• [TASK ITEM]
The lines from the start of the data through the line with "Task: Click the 3/5 page indicator badge" are to be returned verbatim; all later lines are to be omitted.

Entries taken from a collection
* * * * * * *
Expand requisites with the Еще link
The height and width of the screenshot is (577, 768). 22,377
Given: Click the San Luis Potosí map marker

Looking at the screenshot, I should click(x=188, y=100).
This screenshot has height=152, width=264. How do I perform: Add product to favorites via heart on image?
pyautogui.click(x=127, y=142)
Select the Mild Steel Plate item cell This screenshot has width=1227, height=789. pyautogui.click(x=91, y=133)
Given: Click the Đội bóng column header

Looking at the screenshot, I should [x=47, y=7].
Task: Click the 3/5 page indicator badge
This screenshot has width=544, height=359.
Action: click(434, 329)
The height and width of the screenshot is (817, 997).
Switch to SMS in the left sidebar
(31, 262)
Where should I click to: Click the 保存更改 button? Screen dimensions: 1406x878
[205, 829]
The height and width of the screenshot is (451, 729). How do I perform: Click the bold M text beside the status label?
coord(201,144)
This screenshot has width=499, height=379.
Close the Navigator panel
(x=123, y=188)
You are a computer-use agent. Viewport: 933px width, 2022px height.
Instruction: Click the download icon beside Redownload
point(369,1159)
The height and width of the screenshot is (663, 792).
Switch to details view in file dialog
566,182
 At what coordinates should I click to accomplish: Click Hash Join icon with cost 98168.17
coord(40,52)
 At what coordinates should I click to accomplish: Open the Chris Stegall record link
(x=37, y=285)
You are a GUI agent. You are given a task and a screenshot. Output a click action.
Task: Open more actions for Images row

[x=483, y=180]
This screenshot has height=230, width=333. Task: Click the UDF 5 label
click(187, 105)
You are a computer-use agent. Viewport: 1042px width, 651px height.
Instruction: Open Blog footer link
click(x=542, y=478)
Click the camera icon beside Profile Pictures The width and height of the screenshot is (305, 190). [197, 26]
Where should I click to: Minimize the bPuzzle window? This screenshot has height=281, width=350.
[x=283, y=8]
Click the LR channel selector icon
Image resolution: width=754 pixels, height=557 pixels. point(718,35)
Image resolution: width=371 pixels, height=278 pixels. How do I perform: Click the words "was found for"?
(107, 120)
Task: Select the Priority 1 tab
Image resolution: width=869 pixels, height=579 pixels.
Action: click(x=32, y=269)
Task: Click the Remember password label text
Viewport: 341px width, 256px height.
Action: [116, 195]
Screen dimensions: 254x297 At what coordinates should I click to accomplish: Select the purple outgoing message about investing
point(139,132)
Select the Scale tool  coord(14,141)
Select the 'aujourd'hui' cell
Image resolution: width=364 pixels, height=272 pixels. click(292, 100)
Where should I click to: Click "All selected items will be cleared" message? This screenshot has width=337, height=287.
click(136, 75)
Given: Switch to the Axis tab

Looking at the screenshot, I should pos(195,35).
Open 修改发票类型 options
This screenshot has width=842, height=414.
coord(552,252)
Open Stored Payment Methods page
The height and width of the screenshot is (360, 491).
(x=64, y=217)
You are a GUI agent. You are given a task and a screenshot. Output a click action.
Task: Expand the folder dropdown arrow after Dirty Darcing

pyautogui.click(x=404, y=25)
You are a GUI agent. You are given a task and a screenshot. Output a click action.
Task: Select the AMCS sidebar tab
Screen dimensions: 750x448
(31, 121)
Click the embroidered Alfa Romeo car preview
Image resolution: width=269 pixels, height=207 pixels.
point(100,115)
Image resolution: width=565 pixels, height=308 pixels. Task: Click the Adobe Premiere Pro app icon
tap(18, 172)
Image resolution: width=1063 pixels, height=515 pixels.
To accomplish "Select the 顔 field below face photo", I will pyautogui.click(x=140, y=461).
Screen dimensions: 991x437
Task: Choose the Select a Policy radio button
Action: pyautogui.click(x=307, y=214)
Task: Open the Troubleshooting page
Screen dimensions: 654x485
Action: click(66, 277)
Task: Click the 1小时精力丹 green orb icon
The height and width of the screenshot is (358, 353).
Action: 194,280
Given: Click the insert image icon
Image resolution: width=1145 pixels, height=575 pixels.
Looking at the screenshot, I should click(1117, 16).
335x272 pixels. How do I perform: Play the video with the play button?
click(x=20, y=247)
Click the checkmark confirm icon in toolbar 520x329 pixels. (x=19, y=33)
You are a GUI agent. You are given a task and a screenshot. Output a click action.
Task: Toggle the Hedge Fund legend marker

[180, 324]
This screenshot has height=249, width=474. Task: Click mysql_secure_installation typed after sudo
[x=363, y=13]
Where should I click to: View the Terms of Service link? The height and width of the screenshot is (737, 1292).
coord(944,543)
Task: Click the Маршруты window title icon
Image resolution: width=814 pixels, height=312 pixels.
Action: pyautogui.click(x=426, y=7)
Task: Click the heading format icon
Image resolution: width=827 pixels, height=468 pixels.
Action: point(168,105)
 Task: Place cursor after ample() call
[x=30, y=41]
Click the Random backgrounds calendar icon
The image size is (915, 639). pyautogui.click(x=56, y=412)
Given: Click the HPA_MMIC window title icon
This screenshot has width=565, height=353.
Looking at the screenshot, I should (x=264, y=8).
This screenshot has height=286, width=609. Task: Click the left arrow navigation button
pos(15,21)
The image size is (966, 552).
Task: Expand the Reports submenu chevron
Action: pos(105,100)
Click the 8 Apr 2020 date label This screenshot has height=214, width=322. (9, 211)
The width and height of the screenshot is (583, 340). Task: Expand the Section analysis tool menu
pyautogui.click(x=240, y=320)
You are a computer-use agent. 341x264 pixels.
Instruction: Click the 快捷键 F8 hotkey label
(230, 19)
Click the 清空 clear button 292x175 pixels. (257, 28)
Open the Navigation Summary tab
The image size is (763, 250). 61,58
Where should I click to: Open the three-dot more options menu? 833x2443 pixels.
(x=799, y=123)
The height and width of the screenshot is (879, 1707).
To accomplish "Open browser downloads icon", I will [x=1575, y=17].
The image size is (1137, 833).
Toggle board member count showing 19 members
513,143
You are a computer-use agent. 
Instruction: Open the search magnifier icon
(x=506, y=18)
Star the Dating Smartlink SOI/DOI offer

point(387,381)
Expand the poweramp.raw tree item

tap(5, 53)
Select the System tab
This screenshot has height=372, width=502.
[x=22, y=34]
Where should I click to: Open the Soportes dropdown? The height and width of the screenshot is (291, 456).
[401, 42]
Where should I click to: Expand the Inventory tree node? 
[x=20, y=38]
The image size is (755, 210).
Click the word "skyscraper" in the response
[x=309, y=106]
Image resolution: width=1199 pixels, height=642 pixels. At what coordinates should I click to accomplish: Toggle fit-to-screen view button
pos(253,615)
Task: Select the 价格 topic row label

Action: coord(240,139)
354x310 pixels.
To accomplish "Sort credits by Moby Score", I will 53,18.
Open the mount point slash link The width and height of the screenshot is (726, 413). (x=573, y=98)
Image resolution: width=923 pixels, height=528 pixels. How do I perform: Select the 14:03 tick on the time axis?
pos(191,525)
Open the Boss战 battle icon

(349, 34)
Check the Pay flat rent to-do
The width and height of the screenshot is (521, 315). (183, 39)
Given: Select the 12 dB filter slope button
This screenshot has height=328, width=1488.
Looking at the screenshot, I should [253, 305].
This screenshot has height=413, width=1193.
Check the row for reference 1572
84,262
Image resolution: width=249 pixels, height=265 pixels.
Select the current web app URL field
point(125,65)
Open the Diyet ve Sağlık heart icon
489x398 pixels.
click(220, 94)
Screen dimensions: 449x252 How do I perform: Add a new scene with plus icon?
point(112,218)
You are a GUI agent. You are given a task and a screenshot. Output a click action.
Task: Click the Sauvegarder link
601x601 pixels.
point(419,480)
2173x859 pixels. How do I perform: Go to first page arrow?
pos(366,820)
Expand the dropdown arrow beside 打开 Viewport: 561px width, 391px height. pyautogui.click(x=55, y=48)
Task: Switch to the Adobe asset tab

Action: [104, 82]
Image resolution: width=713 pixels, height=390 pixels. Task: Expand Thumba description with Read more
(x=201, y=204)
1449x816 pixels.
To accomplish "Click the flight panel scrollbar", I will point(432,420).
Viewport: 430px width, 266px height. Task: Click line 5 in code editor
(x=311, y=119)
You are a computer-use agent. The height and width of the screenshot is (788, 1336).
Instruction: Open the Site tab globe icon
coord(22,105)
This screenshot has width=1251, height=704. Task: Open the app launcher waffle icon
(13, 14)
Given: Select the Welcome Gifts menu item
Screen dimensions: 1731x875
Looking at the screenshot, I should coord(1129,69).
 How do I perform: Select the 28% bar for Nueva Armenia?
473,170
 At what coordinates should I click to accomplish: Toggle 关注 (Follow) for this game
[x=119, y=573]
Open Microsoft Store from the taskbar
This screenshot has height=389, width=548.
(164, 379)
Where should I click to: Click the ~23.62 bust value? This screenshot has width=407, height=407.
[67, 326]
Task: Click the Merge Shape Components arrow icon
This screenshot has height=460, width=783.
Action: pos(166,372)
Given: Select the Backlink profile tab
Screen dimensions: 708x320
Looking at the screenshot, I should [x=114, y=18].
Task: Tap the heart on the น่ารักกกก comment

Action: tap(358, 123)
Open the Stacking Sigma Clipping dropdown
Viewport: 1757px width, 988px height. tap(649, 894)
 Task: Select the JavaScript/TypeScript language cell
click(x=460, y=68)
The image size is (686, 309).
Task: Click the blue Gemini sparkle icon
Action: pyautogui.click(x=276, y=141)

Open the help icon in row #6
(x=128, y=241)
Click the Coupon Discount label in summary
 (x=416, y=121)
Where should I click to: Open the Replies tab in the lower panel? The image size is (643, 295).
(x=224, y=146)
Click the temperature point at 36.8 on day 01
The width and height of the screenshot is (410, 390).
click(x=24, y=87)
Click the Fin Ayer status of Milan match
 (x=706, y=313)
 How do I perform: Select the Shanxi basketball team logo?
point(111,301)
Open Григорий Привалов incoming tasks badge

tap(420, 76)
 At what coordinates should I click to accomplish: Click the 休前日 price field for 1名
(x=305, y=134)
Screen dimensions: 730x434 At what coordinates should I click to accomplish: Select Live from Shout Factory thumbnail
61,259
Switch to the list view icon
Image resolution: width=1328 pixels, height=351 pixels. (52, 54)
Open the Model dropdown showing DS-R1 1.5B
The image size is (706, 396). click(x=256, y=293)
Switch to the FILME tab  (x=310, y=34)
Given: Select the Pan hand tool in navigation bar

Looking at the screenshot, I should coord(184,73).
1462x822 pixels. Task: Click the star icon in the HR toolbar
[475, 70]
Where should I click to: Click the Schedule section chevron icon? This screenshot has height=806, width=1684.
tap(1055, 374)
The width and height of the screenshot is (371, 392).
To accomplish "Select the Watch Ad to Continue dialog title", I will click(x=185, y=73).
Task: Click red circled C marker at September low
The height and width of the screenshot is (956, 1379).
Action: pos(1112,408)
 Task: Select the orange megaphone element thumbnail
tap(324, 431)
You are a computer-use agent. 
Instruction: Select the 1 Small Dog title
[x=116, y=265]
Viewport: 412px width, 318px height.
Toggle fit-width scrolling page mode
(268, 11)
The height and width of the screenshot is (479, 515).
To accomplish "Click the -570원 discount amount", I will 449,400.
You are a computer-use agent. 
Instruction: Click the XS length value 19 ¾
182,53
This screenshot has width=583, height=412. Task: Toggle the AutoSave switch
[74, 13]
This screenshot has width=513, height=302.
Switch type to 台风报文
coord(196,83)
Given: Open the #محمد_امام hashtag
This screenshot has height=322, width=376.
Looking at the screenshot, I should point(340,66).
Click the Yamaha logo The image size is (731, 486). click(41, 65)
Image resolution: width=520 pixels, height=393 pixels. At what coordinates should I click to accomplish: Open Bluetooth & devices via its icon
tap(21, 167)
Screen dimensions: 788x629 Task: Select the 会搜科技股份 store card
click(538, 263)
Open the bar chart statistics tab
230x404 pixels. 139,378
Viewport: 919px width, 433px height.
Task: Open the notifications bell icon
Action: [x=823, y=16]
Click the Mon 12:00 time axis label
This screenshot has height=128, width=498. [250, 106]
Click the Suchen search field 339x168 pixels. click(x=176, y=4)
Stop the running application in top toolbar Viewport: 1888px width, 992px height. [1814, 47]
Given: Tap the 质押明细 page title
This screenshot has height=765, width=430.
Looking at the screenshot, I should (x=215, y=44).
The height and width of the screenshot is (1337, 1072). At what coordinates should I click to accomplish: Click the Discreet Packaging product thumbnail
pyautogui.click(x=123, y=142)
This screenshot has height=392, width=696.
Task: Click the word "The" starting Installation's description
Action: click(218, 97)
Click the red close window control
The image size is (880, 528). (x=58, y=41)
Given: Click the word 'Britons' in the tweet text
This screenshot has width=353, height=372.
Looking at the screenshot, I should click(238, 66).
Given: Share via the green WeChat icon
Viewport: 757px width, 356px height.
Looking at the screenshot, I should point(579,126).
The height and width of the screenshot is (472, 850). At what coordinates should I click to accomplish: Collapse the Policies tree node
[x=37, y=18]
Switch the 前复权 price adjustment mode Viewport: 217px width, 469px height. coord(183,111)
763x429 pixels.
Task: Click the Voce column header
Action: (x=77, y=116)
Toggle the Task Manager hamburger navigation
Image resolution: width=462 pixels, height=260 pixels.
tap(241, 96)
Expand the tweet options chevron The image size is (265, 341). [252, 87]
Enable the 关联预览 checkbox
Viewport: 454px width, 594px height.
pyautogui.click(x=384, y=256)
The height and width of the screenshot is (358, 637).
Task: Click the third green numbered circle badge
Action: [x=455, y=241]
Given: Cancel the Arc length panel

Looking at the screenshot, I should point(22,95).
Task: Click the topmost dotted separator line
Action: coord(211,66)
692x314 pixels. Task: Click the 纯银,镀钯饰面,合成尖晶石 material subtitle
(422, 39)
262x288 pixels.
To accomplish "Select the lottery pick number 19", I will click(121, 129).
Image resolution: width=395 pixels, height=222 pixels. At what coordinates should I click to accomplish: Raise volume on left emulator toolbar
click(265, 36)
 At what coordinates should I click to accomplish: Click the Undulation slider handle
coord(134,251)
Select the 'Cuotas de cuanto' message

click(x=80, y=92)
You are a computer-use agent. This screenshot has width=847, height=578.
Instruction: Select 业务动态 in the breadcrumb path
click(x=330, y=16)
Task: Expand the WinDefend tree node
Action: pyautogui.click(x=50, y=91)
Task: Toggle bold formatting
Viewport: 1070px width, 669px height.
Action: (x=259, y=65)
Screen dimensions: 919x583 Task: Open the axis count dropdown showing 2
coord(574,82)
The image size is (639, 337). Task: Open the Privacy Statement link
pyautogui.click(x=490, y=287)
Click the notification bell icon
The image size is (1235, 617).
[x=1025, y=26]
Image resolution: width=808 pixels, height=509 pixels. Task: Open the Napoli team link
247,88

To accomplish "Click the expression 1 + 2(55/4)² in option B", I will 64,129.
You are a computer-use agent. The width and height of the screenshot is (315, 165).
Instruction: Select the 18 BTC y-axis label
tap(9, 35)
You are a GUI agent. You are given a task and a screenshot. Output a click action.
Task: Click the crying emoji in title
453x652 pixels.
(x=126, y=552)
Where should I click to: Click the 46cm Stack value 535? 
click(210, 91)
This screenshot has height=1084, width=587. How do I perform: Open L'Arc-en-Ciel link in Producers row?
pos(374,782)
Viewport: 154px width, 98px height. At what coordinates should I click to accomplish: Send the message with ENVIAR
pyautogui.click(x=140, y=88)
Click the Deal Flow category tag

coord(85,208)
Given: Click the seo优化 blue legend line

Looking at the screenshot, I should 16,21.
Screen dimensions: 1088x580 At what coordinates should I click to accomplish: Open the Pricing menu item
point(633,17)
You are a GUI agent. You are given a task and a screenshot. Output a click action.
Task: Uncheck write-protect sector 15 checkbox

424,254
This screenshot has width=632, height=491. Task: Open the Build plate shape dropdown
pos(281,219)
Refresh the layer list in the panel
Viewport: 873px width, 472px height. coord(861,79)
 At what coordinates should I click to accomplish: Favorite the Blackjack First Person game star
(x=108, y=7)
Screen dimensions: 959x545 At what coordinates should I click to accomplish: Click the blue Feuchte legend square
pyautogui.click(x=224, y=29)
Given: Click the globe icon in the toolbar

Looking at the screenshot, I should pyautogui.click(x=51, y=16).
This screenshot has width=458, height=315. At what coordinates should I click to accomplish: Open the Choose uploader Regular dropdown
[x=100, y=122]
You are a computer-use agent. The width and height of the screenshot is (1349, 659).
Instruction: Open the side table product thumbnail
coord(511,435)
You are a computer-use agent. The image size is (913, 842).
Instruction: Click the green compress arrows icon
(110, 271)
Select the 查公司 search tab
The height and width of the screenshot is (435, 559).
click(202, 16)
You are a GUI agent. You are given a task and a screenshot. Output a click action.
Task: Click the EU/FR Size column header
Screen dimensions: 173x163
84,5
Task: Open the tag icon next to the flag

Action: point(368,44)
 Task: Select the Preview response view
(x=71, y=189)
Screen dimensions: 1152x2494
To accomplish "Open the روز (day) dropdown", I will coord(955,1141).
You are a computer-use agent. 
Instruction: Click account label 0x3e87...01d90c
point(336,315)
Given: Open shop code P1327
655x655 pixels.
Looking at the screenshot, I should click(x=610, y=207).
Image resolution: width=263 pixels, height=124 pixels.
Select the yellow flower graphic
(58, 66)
* * * * * * *
• [TASK RESULT]
Expand requisites with the Еще link
The height and width of the screenshot is (577, 768). 22,377
Given: Click the San Luis Potosí map marker

Looking at the screenshot, I should click(x=188, y=100).
This screenshot has height=152, width=264. How do I perform: Add product to favorites via heart on image?
pyautogui.click(x=127, y=142)
Select the Mild Steel Plate item cell This screenshot has width=1227, height=789. pyautogui.click(x=91, y=133)
Given: Click the Đội bóng column header

Looking at the screenshot, I should [x=47, y=7].
Task: Click the 3/5 page indicator badge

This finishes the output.